◆ **EXTRACTED TEXT**
— START —

# An unsportsmanlike racer



## brownie374 (Nov 21, 2007)

Today I attended a race and the one racer decided to be the tech inspecter,which is fine.The cars are skinny tire t-jets,they are teched for magnet strength and width.When he was questioned about teching his car he got very defensive, one of the racers thought he should not tech his own car and when another racer teched it the result was it was too wide,it would not go through the tech block,which you could tell was not a surprise to him.Now here comes the best part he grabs his car starts yelling and proceeds to slam his car into the floor breaking the body into many pieces and the chassis flying apart,I dont think he ever found all the parts.What I want to say is rules are for everybody and just because we play with toy cars doesnt mean we have to act like children.What do you guys think about this?


----------



## DesertSlot (May 8, 2009)

I'm sorry I didn't make it there today but, I'm glad I missed THAT!


----------



## old blue (May 4, 2007)

What value is there in winning if you had to cheat to do it? It is sad when a hobby that is based on simple pleasure gets corrupted by personalities that have to cheat. 

I race alone in the basement. Really cuts down on the cheating and the temper tantrums!!

Old Blue


----------



## 1976Cordoba (Sep 20, 2000)

What a tard.


----------



## trone12 (Apr 2, 2009)

1976Cordoba said:


> What a tard.


Not a tard,,, piece of sh!ttaaaaaa


----------



## NTxSlotCars (May 27, 2008)

— END —

◆ **SUPPLIED MATERIAL**
— START —

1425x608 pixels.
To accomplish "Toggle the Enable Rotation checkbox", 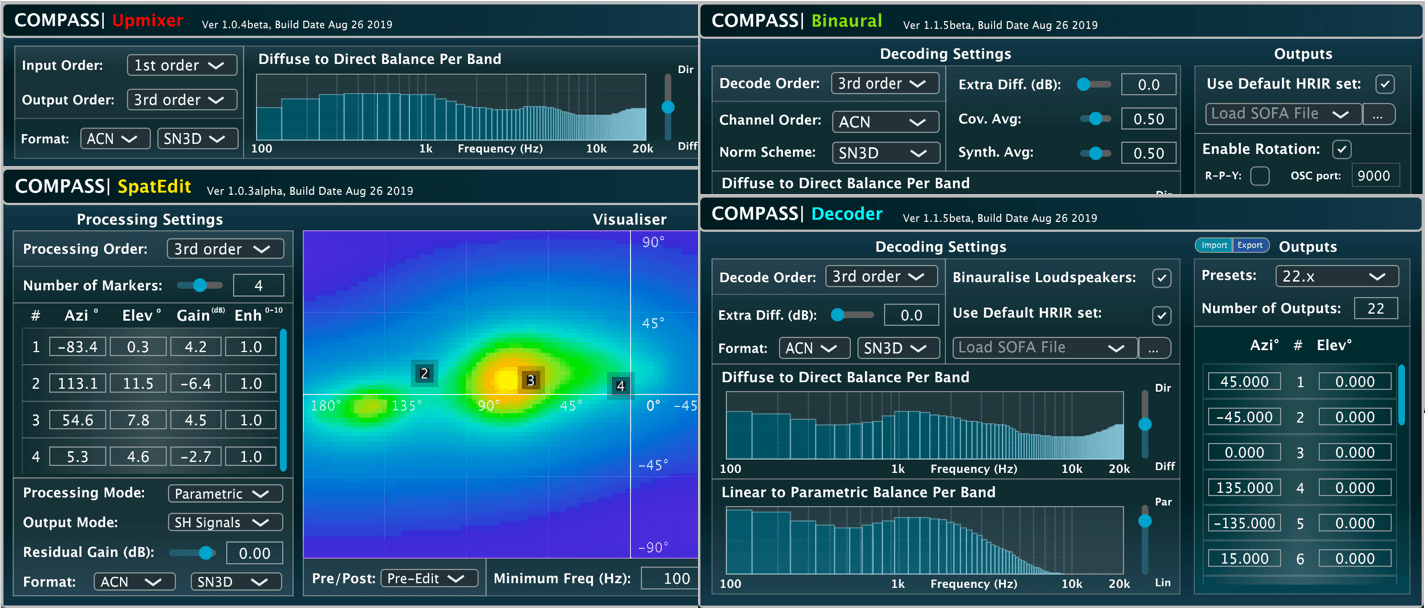I will [1342, 149].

— END —

◆ **PARTS OF THE EXERCISE**
1: List every username that appears in a post header of the forum thread.
2: Reproduce the portion of the forum thread that opens with the words "What value is" and closes with "the temper tantrums!!", substituting "garage" for "basement".
The material bears no relation to the forum thread.

◆ **ANSWERS TO THE EXERCISE**
1: brownie374, DesertSlot, old blue, 1976Cordoba, trone12, NTxSlotCars

2:
What value is there in winning if you had to cheat to do it? It is sad when a hobby that is based on simple pleasure gets corrupted by personalities that have to cheat. 

I race alone in the garage. Really cuts down on the cheating and the temper tantrums!!